Police raid Amazon to protect uncontacted Indians

02 Dec 2005 19:23:15 GMT
Source: Reuters
By Raymond Colitt
http://www.alertnet.org/thenews/newsdesk/N02349469.htm

BRASILIA, Brazil, Dec 2 (Reuters) - Brazilian police have arrested a
gang of illegal land speculators accused of killing and displacing one
of the Amazon's few remaining isolated Indian tribes, officials said on
Friday.
Federal police detained 29 people and expelled squatters who illegally
occupied, logged and sold land inhabited by an unidentified Indian
group near the River Aripuana on the border between the northwestern
states of Mato Grosso and Amazonas.

"There are no more intruders in the region," Marcos Antonio Farias,
Federal Police chief in the Mato Grosso capital Cuiaba, told Reuters.
Those arrested belonged to an association of landowners seeking to
develop the area known as Rio Pardo into farmland. The territory has
been earmarked but not officially declared an Indian reservation by the
government.

"This is an isolated Indian community with no contact to the outside
world so we may never have definitive proof but there are strong
indications that these criminals were seeking to exterminate them and
take their land," Mario Lucio Avelar, Mato Grosso public prosecutor,
told Reuters.
During an expedition this year, the government's National Indian
Foundation (Funai) officials found the squatters armed with guns and
bombs, a Funai spokesman said. They also found instruments and
makeshift shacks of the Indians.

Almost nothing is known about the Indian community - neither the
language they speak nor the tribe they belong to.

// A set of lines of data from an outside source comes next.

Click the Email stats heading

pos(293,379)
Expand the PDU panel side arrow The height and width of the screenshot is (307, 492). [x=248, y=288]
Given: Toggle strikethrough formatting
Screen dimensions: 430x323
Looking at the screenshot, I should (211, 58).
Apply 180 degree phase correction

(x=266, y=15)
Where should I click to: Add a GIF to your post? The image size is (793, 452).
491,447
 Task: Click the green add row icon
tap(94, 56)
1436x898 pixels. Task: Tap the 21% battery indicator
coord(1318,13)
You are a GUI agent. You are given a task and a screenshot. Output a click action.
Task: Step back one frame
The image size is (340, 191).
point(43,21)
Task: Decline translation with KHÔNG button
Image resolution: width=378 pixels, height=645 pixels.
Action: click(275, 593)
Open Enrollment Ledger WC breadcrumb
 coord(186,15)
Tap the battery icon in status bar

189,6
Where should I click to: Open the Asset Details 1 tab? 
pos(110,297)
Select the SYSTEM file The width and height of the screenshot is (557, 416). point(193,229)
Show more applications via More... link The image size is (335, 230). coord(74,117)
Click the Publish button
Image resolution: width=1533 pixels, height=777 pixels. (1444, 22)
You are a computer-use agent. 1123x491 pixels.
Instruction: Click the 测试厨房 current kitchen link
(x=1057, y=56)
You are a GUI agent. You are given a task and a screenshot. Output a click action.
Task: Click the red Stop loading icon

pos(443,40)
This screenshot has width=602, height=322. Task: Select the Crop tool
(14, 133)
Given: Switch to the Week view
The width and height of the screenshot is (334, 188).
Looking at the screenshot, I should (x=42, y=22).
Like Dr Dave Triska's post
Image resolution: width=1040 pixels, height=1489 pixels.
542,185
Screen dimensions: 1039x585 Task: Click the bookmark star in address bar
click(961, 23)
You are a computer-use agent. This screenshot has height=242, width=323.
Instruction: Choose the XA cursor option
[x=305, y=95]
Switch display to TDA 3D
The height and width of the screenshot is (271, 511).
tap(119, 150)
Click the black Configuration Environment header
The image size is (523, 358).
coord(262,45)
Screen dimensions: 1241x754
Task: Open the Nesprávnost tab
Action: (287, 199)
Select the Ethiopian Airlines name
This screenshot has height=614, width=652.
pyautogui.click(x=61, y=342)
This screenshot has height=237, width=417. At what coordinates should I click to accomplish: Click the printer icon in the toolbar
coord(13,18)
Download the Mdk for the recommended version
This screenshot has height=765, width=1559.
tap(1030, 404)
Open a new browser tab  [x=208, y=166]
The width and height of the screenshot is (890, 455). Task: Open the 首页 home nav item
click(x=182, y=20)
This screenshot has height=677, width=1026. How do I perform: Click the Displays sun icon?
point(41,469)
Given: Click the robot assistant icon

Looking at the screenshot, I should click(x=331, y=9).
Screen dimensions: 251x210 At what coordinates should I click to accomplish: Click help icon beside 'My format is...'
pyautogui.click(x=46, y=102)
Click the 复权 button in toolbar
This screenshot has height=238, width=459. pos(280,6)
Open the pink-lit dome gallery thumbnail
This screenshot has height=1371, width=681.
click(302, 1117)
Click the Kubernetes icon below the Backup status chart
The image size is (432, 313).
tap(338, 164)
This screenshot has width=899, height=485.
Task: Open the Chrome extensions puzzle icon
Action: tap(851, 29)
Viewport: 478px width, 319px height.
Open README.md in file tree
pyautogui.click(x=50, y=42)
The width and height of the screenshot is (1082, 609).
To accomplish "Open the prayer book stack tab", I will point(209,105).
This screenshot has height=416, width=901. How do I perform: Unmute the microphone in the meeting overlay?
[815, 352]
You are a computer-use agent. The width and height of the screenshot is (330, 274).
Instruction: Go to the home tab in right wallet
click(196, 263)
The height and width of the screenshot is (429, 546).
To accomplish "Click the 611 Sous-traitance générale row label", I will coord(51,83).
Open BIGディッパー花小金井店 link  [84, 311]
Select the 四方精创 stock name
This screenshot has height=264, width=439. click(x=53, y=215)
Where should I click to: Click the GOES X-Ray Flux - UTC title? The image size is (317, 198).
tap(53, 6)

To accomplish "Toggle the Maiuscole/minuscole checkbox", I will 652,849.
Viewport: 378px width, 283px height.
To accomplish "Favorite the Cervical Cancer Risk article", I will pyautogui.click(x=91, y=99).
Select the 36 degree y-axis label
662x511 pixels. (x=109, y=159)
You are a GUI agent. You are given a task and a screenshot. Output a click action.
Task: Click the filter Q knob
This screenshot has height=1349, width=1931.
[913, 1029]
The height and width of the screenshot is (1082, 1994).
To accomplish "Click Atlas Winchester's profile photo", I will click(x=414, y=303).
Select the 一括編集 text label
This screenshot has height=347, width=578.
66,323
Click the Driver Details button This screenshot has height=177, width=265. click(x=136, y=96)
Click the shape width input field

Nobody has ever communicated with it but last month's Funai expedition
sighted a few members.

A cameraman, documenting the expedition, filmed the attempted contact
with one Indian accompanied by two women, who was cutting a tree trunk
in search of honey.

After hesitating, the Indian put down his weapon but fled when the Funai
guide held out his hand to greet him.

Avelar said officials in the state's land registrar had participated in
the land appropriation scheme by issuing false land titles in the area.
Anthropologists have identified 30 groups of Indians that have made no
lasting contact with the outside world. The government's policy is not
to establish relations with such communities unless they are deemed to
be in danger of extermination.

Brazil's native Indians account for only 0.2 percent of the 180 million
population. At least on paper, they hold 12 percent of the country's
territory, an area larger than Germany and France together.

Yet in practice the Indian territories often do not provide the
necessary protection or well-being for their survival. In some cases
land speculators and wildcat miners invade the territories. In other
cases, corrupt Indian leaders sell the rights to use their natural
resources.
In April the government officially asked forgiveness from Brazil's
Indians for centuries of suffering.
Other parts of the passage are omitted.